== MATERIAL SHOWN ==
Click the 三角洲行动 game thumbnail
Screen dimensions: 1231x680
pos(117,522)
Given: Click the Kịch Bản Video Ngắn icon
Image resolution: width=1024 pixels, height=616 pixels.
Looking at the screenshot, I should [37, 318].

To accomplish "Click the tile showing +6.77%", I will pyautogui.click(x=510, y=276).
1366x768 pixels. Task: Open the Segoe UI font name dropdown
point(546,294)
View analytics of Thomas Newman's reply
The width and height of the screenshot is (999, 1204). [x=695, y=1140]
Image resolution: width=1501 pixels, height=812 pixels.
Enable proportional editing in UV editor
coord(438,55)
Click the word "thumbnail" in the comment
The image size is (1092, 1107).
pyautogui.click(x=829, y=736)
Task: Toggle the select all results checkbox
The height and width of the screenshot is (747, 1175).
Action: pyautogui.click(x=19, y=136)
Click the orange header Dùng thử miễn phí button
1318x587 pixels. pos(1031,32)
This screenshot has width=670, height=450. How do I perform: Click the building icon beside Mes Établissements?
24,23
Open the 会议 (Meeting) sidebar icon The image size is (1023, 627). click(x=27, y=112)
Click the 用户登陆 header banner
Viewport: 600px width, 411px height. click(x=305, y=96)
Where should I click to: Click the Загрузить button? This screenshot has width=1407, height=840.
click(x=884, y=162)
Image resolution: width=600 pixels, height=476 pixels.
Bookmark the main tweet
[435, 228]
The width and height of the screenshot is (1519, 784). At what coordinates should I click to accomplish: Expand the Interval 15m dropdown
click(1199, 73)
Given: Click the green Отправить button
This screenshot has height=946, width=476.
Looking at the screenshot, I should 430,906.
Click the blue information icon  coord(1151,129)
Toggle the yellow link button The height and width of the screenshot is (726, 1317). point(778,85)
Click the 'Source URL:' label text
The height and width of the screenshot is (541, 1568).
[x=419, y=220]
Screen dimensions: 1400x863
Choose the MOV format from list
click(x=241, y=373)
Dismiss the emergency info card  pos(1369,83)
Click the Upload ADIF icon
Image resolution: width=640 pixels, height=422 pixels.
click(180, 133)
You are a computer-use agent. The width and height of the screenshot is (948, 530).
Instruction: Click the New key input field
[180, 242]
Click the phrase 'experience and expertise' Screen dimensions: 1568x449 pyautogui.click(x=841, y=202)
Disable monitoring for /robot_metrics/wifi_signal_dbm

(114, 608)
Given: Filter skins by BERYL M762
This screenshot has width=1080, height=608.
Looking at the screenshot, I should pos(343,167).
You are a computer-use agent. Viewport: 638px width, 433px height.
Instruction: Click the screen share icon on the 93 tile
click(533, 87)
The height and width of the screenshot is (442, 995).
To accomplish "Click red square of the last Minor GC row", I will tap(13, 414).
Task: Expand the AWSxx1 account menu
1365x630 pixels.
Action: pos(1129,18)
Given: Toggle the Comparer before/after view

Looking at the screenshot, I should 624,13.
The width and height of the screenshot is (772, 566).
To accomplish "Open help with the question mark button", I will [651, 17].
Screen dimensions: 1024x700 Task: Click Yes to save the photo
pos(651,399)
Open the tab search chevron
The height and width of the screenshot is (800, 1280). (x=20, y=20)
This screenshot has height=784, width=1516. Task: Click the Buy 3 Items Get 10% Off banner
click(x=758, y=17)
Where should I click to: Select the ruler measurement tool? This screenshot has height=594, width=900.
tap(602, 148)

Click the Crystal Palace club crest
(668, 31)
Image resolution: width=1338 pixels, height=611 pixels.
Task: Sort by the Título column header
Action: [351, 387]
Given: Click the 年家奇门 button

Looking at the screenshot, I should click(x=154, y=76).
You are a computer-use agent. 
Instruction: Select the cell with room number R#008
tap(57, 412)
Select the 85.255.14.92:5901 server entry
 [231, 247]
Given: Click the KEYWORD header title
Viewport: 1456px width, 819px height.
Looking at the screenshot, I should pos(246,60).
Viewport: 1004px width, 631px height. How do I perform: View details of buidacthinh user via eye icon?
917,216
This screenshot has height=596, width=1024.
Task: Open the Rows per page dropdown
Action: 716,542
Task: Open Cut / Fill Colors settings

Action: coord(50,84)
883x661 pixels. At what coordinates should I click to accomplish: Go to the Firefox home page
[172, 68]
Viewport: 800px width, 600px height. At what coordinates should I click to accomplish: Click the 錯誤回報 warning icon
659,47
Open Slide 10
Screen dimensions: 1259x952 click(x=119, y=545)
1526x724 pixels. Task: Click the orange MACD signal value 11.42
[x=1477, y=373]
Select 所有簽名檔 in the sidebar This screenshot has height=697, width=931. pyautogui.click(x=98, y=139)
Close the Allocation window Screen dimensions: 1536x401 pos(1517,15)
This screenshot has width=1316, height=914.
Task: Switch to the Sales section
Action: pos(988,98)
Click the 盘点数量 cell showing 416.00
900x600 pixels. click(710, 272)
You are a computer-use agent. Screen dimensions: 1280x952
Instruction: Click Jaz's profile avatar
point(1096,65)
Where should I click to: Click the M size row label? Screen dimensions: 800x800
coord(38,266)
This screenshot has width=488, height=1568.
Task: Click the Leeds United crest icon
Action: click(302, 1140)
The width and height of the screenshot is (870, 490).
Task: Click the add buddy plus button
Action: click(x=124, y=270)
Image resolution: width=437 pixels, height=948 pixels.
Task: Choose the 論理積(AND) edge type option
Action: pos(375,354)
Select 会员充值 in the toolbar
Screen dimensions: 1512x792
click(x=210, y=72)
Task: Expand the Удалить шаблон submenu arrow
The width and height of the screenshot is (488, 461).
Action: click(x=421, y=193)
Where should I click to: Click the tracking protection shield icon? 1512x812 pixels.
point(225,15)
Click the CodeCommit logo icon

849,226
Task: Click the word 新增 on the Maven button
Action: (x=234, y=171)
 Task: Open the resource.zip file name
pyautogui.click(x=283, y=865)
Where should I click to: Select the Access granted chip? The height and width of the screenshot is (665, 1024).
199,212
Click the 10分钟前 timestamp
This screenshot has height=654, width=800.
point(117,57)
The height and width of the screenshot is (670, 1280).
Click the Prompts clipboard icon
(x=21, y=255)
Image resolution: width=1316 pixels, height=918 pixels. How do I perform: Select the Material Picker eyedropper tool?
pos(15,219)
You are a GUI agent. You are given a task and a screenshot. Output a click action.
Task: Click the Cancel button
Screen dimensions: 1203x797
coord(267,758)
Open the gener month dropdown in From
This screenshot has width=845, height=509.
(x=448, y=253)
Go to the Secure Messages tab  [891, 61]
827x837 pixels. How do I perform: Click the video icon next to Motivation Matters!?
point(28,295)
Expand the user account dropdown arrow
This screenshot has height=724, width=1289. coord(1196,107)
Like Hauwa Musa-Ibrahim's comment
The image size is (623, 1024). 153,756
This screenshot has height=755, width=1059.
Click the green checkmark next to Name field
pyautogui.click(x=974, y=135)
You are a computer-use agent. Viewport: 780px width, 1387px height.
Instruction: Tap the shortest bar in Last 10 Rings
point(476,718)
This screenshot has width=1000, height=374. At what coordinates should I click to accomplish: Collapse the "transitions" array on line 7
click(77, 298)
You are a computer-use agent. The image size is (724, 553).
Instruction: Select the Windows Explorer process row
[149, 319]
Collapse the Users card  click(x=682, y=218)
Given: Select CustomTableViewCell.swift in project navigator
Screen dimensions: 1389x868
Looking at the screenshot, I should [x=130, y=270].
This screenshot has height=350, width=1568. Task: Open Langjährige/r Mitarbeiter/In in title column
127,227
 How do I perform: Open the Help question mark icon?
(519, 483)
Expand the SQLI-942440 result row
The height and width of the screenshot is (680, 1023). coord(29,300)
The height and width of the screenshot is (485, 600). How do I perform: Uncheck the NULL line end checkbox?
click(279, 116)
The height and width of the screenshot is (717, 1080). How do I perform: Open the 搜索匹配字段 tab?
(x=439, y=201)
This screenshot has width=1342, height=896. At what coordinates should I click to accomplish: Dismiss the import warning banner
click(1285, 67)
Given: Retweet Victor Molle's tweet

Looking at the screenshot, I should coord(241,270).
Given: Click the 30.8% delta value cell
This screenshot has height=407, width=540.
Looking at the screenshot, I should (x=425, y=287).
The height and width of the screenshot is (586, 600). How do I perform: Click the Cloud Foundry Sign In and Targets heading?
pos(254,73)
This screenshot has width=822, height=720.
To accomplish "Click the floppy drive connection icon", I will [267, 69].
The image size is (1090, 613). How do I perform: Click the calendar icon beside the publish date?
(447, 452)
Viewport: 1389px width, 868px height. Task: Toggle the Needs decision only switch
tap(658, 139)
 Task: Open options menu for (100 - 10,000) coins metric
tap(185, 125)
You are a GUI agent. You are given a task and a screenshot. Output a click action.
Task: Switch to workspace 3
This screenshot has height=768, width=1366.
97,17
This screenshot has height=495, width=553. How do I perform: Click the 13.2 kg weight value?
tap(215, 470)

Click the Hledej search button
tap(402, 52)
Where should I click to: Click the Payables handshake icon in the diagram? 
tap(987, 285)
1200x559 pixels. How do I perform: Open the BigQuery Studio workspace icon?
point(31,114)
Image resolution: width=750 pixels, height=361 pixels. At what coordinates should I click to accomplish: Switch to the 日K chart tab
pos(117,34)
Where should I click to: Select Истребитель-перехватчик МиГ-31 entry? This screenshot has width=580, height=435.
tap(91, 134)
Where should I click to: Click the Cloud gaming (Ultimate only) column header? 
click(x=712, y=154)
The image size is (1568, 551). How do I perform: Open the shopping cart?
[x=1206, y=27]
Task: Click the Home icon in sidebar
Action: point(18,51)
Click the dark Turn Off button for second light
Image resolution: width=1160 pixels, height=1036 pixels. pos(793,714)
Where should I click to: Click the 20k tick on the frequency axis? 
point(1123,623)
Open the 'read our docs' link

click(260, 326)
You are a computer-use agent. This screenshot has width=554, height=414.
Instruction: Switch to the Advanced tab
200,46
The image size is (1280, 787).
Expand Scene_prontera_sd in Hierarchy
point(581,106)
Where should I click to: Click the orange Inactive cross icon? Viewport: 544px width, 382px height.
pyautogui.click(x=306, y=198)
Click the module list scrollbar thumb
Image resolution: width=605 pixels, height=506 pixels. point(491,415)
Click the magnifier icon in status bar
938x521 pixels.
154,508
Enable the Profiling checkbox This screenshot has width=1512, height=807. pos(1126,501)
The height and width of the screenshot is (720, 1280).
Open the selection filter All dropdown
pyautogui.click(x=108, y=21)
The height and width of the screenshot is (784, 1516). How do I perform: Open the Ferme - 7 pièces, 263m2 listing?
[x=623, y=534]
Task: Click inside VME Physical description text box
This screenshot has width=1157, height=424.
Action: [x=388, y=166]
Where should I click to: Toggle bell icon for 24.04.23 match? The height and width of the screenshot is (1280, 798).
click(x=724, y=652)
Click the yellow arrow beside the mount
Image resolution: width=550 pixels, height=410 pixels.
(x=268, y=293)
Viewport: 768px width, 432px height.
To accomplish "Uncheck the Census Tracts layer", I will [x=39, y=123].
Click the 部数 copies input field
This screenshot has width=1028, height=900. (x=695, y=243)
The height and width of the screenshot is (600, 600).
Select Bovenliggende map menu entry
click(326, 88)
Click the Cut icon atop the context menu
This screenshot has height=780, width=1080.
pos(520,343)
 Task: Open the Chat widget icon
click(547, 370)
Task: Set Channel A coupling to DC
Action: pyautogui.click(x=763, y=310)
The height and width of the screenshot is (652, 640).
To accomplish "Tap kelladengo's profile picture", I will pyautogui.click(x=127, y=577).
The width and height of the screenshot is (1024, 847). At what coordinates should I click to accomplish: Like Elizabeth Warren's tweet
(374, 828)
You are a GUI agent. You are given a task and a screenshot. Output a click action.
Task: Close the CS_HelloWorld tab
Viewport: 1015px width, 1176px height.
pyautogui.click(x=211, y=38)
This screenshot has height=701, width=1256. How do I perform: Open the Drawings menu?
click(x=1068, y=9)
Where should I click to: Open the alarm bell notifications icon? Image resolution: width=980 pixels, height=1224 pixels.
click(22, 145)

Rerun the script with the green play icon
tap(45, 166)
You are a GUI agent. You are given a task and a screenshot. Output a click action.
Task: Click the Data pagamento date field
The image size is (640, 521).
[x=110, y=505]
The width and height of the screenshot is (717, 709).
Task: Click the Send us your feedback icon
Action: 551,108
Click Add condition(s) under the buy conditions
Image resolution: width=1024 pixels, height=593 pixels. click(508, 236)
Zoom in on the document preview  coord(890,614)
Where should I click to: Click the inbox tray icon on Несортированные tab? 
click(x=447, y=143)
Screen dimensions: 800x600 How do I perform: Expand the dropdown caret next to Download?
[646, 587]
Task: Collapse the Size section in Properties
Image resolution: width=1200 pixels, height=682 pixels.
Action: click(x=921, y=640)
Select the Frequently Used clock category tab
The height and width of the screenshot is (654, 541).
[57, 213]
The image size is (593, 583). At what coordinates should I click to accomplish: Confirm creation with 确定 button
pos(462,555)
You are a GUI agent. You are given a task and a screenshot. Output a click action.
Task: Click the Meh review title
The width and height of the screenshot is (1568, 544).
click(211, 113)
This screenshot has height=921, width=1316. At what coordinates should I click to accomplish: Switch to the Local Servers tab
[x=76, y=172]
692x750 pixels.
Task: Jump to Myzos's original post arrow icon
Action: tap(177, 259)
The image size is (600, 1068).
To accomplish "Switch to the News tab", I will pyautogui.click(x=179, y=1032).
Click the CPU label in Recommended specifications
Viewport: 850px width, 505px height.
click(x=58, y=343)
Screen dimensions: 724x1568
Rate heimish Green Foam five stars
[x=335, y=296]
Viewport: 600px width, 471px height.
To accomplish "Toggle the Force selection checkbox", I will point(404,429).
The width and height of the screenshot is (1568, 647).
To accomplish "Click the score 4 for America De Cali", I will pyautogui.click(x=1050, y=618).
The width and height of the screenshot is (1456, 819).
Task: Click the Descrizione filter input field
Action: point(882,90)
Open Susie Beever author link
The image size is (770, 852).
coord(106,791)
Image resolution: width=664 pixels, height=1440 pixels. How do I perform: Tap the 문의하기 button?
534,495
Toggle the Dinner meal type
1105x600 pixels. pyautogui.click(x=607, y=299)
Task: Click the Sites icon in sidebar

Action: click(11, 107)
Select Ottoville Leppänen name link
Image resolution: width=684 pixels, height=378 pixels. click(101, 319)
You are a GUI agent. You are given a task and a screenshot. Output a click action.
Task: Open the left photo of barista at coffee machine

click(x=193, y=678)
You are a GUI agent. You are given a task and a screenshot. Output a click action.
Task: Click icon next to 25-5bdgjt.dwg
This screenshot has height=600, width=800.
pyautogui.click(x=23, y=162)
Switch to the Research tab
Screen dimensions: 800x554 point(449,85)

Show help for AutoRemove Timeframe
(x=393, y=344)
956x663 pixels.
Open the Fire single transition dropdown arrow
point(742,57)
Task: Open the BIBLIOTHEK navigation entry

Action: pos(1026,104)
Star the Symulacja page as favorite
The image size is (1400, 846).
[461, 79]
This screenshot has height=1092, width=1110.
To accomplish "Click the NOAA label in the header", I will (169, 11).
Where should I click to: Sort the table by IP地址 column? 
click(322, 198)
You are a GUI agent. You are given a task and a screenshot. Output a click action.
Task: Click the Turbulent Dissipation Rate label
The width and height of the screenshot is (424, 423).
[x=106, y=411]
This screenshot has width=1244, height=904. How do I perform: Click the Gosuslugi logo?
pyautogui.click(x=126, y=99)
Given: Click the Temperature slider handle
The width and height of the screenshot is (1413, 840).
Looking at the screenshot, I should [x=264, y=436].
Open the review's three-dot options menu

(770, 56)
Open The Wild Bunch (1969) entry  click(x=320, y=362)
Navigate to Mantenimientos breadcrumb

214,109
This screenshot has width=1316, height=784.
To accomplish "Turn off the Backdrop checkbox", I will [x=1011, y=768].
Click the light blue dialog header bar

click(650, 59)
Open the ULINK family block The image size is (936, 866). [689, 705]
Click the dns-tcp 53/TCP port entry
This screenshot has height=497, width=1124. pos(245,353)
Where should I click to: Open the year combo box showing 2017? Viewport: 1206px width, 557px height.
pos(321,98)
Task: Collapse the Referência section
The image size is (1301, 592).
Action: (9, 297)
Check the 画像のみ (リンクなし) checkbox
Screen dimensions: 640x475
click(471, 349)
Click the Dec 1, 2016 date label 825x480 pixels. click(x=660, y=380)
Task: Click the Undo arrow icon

== TASK ITEM ==
Report the total of lines above containing the string "computer", and write nothing besides it.

== EXPECTED ANSWER ==
7